[Provided text start]
The appeal was from an order denying resentencing under Penal Code 1170. The defendant had petitioned for resentencing based on Los Angeles DA George Gascón’s more lenient policies. But the trial court rejected the petition as untimely. The defendant filed an appeal in pro per.

For appellate representation, the case was forwarded to the California Appellate Project. The CAP’s executive director himself took on responsibility for the case as counsel of record. In the opening brief, counsel included a jurisdictional statement that the order was appealable under Penal Code section 1237(b), which makes a postjudgment order appealable that “affect[s] the substantial rights of the party.” A pretty malleable standard. So maybe that was enough?

Unfortunately for the defendant and his counsel, the Court of Appeal did its own research and found another Court of Appeal case on point holding that an appeal from an order denying resentencing is not appealable. (People v. Chlad (1992) 6 Cal.App.4th 1719, 1725-1726 [a Fourth District case, also citing First and Second District cases].)

The court gave defendant and counsel a chance to respond. The court directed counsel to submit a letter brief whether Chlad could be distinguished, and whether counsel’s failure to mention Chlad violated counsel’s duty of candor. (Rules Prof. Conduct, rule 3.3(a)(2) [a lawyer shall not “fail to disclose to the tribunal legal authority in the controlling jurisdiction known to the lawyer to be directly adverse to the position of the client and not disclosed by opposing counsel ....”].)

To this, counsel took an odd tack. He did not try to distinguish Chlad. He also did not take the position that he was unaware of Chlad. Instead, counsel justified his decision by asserting he had a duty “to refrain from arguing against his client . . . .”
[Provided text end]
[Listed entries start]
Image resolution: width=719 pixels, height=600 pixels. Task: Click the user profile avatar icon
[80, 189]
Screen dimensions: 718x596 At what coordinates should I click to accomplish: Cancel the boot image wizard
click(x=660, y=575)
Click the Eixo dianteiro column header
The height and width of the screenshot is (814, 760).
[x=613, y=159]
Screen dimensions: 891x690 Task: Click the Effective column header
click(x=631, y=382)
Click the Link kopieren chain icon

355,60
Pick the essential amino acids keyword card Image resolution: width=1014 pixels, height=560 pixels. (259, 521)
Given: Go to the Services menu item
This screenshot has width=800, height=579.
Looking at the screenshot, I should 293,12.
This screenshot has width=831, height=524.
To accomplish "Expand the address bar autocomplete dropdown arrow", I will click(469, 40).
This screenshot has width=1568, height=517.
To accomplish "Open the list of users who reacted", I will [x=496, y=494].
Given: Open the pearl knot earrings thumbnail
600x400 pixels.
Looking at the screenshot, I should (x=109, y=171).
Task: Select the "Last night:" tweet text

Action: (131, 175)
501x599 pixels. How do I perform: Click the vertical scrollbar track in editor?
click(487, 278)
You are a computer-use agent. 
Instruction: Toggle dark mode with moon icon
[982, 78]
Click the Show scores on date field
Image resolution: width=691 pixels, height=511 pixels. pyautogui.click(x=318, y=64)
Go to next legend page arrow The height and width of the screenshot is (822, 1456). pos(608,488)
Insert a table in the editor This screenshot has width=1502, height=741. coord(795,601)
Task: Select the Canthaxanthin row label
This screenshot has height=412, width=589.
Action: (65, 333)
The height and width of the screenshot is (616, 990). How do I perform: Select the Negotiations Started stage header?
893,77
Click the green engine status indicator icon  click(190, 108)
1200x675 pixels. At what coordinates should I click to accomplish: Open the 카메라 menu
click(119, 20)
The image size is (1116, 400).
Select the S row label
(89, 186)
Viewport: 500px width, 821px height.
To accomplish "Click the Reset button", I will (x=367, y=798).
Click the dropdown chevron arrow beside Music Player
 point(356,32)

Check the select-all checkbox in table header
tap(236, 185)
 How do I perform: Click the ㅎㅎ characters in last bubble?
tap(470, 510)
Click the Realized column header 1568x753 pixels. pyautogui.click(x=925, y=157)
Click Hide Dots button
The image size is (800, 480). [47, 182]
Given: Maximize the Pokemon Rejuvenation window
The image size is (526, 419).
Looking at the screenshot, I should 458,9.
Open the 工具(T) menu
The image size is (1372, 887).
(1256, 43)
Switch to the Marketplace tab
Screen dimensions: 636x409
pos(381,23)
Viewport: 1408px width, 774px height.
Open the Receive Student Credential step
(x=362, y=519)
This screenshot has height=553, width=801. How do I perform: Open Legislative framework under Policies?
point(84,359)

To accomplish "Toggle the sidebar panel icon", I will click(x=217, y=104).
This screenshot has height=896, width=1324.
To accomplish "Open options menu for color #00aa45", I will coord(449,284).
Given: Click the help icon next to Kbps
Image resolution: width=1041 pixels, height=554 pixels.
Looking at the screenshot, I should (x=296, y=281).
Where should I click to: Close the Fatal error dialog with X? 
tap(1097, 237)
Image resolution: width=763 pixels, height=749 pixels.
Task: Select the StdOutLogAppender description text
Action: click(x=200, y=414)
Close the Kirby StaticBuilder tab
[Listed entries end]
◆ **Problem to solve**:
Decide whether each statement agrees with the text on the resentencing appeal, and support each yes or no with the deciding words quoted from it: (a) The trial court rejected the petition as untimely. (b) In his letter brief, counsel argued that Chlad could be distinguished. (c) A staff attorney of the California Appellate Project became counsel of record. The records are not needed for the work that follows.

◆ **Response to the exercise**:
(a) Yes: "But the trial court rejected the petition as untimely."
(b) No: "He did not try to distinguish Chlad."
(c) No: "The CAP’s executive director himself took on responsibility for the case as counsel of record."